Esiste anche un fattore generazionale. I giovani, tranne rare e apprezzabili eccezioni, non studiano la storia. Li addestriamo a essere abili, capaci, preparati a entrare nella società, ma del secolo e dei decenni che li hanno preceduti sanno nulla o quasi. E questo è un guaio: perché se non conosci e riconosci ciò che è avvenuto prima di te, rischi di non conoscere e riconoscere gli errori e le tragedie che ti hanno preceduto.

Poche voci hanno ricordato nei giorni scorsi i seimila reggiani morti nelle trincee della Grande Guerra. Seimila reggiani, in una popolazione enormemente inferiore a quella attuale. Sono certo che se sottoponessimo i parlamentari a un test elementare sulle motivazioni che portarono a quella inutile strage, solo una risicata minoranza saprebbe rispondere correttamente.

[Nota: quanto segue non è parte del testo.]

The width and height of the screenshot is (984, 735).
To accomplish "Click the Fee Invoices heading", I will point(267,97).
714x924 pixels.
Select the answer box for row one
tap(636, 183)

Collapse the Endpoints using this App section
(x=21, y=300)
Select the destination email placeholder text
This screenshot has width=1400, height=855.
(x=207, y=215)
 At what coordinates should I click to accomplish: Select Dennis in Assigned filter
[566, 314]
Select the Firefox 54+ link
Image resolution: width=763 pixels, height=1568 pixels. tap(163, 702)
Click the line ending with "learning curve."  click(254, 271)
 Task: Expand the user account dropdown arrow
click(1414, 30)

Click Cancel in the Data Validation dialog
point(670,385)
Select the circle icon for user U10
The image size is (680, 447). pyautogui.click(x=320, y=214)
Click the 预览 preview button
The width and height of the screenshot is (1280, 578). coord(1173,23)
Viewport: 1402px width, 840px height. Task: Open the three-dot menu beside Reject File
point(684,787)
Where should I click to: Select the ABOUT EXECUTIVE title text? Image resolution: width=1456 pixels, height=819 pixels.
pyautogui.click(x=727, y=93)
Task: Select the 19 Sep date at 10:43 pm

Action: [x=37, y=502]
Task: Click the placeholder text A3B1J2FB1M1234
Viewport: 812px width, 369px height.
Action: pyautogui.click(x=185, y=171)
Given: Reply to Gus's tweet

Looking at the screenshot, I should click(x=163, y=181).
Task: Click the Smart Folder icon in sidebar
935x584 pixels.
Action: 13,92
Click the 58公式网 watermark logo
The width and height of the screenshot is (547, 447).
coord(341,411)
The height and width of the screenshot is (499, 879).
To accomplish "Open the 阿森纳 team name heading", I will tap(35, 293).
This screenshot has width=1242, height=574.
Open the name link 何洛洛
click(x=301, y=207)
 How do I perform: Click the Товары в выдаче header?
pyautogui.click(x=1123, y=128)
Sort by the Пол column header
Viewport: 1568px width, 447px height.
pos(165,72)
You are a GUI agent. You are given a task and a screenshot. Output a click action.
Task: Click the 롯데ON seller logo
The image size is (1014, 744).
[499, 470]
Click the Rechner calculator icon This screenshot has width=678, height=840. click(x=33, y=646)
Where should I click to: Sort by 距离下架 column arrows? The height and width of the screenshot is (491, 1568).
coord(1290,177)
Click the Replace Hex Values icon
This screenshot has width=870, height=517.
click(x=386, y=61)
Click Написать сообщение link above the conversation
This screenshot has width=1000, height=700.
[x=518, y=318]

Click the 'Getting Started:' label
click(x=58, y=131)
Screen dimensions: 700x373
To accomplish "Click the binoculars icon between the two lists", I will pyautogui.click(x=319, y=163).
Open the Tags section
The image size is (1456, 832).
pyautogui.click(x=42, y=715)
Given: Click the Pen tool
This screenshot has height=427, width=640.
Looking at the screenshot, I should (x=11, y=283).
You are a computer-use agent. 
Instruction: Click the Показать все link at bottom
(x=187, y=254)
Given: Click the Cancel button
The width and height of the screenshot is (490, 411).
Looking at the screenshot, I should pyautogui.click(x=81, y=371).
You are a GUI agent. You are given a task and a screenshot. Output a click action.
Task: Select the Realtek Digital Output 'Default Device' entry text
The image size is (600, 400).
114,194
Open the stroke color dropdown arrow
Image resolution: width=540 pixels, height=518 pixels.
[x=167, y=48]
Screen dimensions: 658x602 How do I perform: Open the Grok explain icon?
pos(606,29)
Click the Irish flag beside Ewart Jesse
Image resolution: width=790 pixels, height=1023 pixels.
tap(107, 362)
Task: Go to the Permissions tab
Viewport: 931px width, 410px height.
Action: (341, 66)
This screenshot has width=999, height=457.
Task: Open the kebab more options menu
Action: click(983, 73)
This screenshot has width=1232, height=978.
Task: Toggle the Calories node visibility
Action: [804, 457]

Chiamare “presidente Ping” il capo assoluto della Repubblica Popolare cinese sarebbe equivalso ad appellare Mao con un risibile “presidente Tung”. Qualsiasi assemblea studentesca negli anni Sessanta o Settanta si sarebbe sbellicata dalle risate e l’autore della sciocchezza non avrebbe nemmeno raggiunto il diritto a riproporsi al microfono per il resto dei suoi giorni studenteschi per manifesta impreparazione.

Oggi che lo dice e ribadisce un giovane vicepresidente del Consiglio, per di più in occasioni ufficiali, l’esibizione di ignoranza viene derubricata a innocua gaffe. Nessun diplomatico cinese resterebbe al suo posto qualora, a parti inverse, si rivolgesse al ministro Di Maio chiamandolo “Gigi”. Perché in Cina, e non solo in Cina, la selezione della classe dirigente è considerata un valore condiviso. Da noi, no.